Too many Westerners confuse correlation with causation when connecting Islam with terrorism or anti-Westernism. Those who think that Islam offers a uniquely violent ideology need only read the Old Testament to see the falsity of those claims. A simple thought experiment further illustrates this confusion. Imagine a world – say, an imaginary twenty-third century – in which the Middle East is the world’s economic and military powerhouse: Middle Eastern governments are constantly interfering in European and American politics while Middle Eastern militaries are ubiquitous throughout the West. Poverty is common in the West, and autocratic
rule is the norm. Is it really too difficult to imagine Western sentiment focusing on the “Middle Eastern devil,” as some Middle Eastern sentiment is focused on the “American devil” in the twentieth and twenty-first centuries? Is it at all a stretch to think that anti–Middle Eastern sentiment would appeal to Christianity? I do not believe it is at all. After all, this imaginary world is not too different from the one faced by Europeans around the time of the Crusades, although with eleventh-century technology and less direct conflict between European and Middle Eastern states.
There is nothing about Islam per se that is anti-Western, antidemocratic, or anti–economic growth. Anti-Western sentiment in the Middle East results mainly from imperial policies, colonization, Western support of ruthless dictators, bloody one-sided conflicts, and Western extraction of resources – not Islam. Islam provides a nice and simple cover for such sentiment, but it is not its source. Instead, the sources of these sentiments lie in the factors that allowed the “West” to rise in the first place. The purpose of this book has been to shed some light on these factors. In the process, it hopefully has contributed to our understanding of which factors are actually important to economic stagnation and political instability, and which factors are merely symptoms of stagnation and instability.
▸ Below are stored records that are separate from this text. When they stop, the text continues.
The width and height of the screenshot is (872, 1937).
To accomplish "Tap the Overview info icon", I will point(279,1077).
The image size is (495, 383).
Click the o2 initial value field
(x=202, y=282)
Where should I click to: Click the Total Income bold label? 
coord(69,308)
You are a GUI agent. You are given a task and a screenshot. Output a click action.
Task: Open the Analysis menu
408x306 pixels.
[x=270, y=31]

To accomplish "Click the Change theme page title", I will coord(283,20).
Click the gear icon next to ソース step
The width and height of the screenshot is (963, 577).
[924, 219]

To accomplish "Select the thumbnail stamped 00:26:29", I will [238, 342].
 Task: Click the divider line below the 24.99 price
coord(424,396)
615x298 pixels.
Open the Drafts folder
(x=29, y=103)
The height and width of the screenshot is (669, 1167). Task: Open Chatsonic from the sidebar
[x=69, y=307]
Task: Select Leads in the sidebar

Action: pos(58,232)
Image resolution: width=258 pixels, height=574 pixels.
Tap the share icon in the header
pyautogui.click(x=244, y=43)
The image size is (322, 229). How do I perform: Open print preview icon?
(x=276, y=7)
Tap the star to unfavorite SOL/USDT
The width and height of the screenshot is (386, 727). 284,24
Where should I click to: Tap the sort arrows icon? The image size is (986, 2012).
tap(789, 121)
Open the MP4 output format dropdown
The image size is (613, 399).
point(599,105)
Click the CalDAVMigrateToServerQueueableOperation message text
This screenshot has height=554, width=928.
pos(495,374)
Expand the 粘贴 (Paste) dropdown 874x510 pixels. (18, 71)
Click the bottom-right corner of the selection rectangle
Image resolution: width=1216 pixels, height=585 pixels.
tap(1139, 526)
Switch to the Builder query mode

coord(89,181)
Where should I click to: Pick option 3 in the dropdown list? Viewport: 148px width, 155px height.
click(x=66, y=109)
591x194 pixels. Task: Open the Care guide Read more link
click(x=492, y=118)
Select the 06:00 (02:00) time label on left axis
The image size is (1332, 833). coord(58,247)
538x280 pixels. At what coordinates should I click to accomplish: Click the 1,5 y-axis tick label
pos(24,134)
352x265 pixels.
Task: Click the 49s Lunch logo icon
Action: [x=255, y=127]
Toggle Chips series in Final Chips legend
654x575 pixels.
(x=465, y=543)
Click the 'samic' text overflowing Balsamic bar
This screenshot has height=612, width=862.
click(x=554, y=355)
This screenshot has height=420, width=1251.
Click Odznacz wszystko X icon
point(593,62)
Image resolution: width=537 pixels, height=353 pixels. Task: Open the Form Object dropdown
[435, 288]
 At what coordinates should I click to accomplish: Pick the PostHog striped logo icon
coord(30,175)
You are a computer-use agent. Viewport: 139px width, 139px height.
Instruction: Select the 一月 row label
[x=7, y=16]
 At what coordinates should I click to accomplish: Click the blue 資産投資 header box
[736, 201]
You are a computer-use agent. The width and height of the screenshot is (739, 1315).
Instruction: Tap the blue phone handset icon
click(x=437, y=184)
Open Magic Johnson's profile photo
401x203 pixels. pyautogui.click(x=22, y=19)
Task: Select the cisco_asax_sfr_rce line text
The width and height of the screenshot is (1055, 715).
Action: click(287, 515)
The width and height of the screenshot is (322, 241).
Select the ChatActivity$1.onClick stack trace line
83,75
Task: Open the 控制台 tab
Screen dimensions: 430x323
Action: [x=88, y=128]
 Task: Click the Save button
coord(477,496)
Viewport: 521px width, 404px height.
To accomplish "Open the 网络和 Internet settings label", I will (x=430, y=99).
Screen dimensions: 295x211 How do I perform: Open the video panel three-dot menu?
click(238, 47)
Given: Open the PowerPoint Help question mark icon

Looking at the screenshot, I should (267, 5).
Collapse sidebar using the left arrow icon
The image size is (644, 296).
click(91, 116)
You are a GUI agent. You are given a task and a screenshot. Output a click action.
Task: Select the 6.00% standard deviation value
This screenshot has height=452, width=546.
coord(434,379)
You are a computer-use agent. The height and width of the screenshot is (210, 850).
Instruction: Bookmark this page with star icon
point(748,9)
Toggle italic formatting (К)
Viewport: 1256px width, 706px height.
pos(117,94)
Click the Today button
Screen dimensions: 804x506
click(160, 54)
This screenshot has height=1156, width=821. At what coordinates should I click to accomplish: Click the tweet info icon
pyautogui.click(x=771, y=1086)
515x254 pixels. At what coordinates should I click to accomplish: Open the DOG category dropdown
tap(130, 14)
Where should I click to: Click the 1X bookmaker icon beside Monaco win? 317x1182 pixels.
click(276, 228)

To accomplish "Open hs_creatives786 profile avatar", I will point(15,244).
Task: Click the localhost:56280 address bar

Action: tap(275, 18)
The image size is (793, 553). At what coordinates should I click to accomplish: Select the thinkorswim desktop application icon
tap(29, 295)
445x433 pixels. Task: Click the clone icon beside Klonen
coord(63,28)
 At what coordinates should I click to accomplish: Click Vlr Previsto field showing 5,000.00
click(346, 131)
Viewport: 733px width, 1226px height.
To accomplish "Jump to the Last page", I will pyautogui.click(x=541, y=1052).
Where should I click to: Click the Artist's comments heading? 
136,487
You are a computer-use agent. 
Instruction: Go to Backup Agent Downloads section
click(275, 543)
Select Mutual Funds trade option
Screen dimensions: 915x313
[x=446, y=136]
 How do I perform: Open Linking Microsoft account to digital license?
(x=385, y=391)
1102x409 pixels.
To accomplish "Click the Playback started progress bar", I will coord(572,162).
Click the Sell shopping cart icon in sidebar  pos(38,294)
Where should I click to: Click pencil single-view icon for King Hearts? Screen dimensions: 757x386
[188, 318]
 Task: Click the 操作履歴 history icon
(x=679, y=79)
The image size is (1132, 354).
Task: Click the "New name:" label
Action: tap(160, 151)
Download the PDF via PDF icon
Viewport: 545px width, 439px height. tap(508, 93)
There is room for cautious optimism for the future of the Middle East and the broader Islamic world, and this optimism links closely to economic activity. Where Muslims have had a taste for the much higher standards of living associated with the modern economy, rulers have found that sound economic management can be a powerful source of propagation, and their citizens place less importance on their religious credentials. Complete integration with the world economy will not be easy, and many powerful vested interests stand to lose their seat at the bargaining table. But integration still stands as the best hope to spring the Middle East into a “virtuous cycle” whereby prosperity encourages changes in the manner in which rulers propagate their rule, which encourages more prosperity and so on. This means integration well beyond trading oil, arms, and a few other goods. It means political integration. It means a reduction of the role of the religious elite in politics, but not at the expense of ceding to authoritarian rule. It probably means democracy, or at least some hybrid form of it. Most importantly, it means some political power for the economic elite. It is far from clear whether Middle Eastern nations will take this path in the twenty-first century. Too many unknowable future events could trigger a path in any direction, although it is likely that the price of oil will play a role in determining the shape of this path. History gives us reason to be both pessimistic and optimistic. Time will tell which sentiment is correct.